Круг силы сжался пружиной вокруг нас, и Данда просто вышвырнуло за его пределы.
Предки сказали свое слово.
Нож я схватила первой, успев на доли мгновения раньше дяди, полоснула по ладони крест-накрест, глубоко, так глубоко, что потребуется декада, чтобы свести шрамы, и припечатала со всей силы алтарь сверху.
Кровь растекалась вокруг, гранит шипел, впитывая отданное добровольно, Аксель и дядя пытались держаться, идя против силы, но их стаскивало обратно — в сторону выхода.
— Поговорим!
Ветер стих внезапно, свет стал ярче, сияние начало обретать плотность, и над алтарем соткалась фигура светлой пра-пра — витые косы короной вокруг головы, наряд по моде давности трехсот зим, и строгий непримиримый взгляд — будут песочить.

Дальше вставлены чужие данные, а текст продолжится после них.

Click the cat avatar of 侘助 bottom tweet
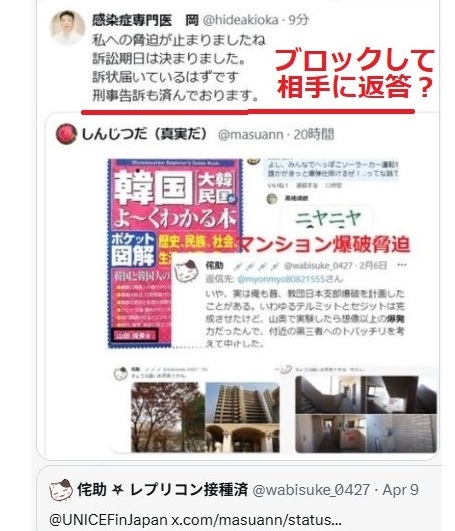The height and width of the screenshot is (531, 455). point(61,490)
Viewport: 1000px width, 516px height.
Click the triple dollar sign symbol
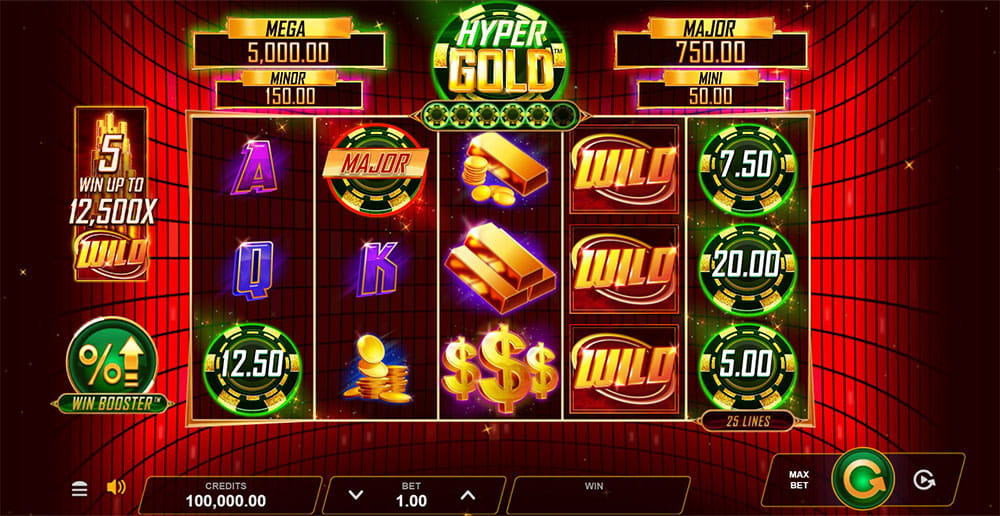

Аксель и дядя смотрели вперед застывшим взглядом — предки опять разделили потоки и показывали каждому своё? Каждому. Из семьи. И Данд тоже смотрел вперед с застывшим взглядом. Значит, старые хрычи просто решили увеличить сумму и предмет торга.
Что они хотят от нас на этот раз? От меня и от дяди?

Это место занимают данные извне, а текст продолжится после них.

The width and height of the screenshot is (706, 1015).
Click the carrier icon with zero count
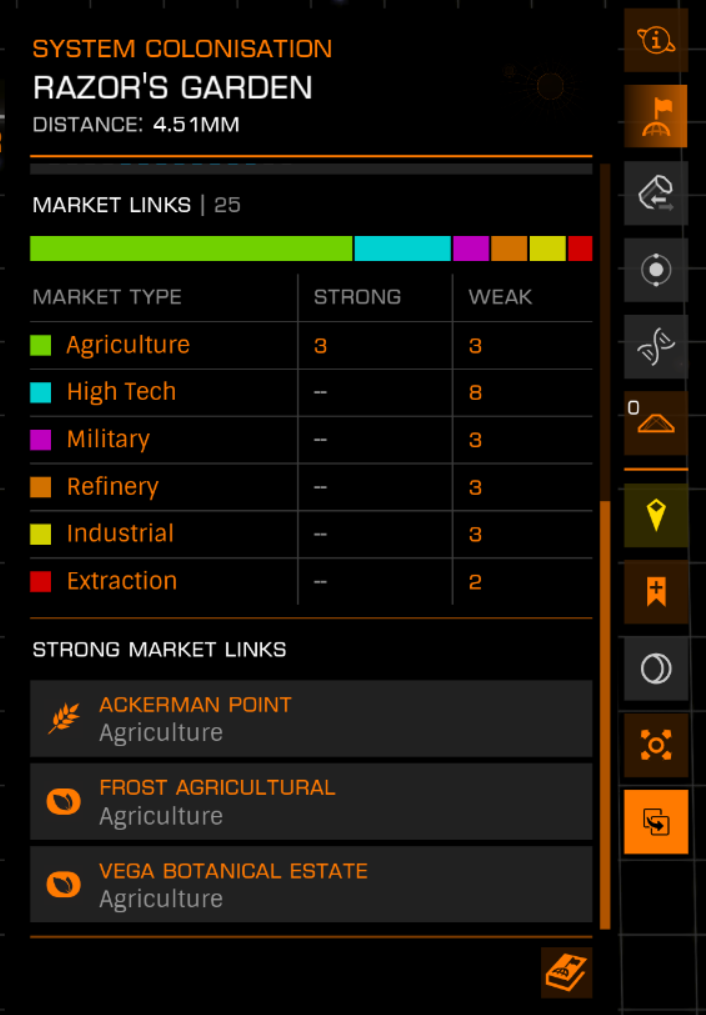pyautogui.click(x=656, y=423)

Прежде, чем фигура пра-пра проявилась полностью, я взяла инициативу в свои руки.
— Вы бы никогда не выбрали меня. Сами — никогда. Слабую. Светлую, — я позволила тени усмешки скользнуть в глазах. В эти игры можно играть вдвоем. — Я много думала об этом. Если только у вас не было другого выбора.

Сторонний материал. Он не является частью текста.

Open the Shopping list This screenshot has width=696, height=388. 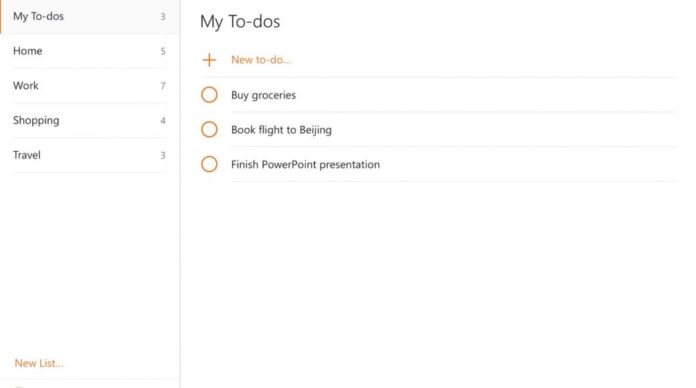tap(90, 120)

Фигура пра-пра заметно колыхнулась, увеличивая сияние.
— Вы бы никогда не дали мне и единого шанса. Но… просто не было никого кроме, не так ли?
«Нет…» — корона из кос плавно качнулась из стороны в сторону.
— Да…, — старческий скрипучий голос раздался везде и нигде одновременно. Властный настолько, что хотелось склонить голову. Вот у кого следует брать уроки дяде. Мужская фигура соткалась за женской, но очертания остались размытыми — им не хватает силы? — …не выбрали бы… бесполезная… слабая…
— Слабая… и дело не в клине, — продолжила я тихо. — Дело в том, что я была последней? И я умерла. Вернуть можно только последнего?
— Да, — снова равнодушно припечатал мужской голос. — Использовать то, что есть.
— Дядя ведь не сам сообразил, — я прижала ладони к алтарю ещё сильнее — красные дорожки побежали быстрее, заполняя борозды, и стукнула краем одного наруча Арритидесов о другой, — ему помогли? Вложили в голову эту мысль, не так ли? Я долго думала, какого демона Мастер-артефактор решил понадеяться на чужие артефакты, непроверенные, с неизвестными функциями… решил внезапно… дядя не верит никому кроме себя и…, — я смотрела прямо в серебристое марево над алтарем, — и предков.
Старые хрычи заигрались. Какую бы цель они не преследовали — результат может быть только один — благо для рода. Но общее благо не всегда означает благо для отдельно взятых его членов.
Любой сильный новый член усиливает род, алтарь, дает подпитку. Данд связан кровью, и идеален в качестве кандидатуры — они должны были ухватиться за него, но… не сделали этого.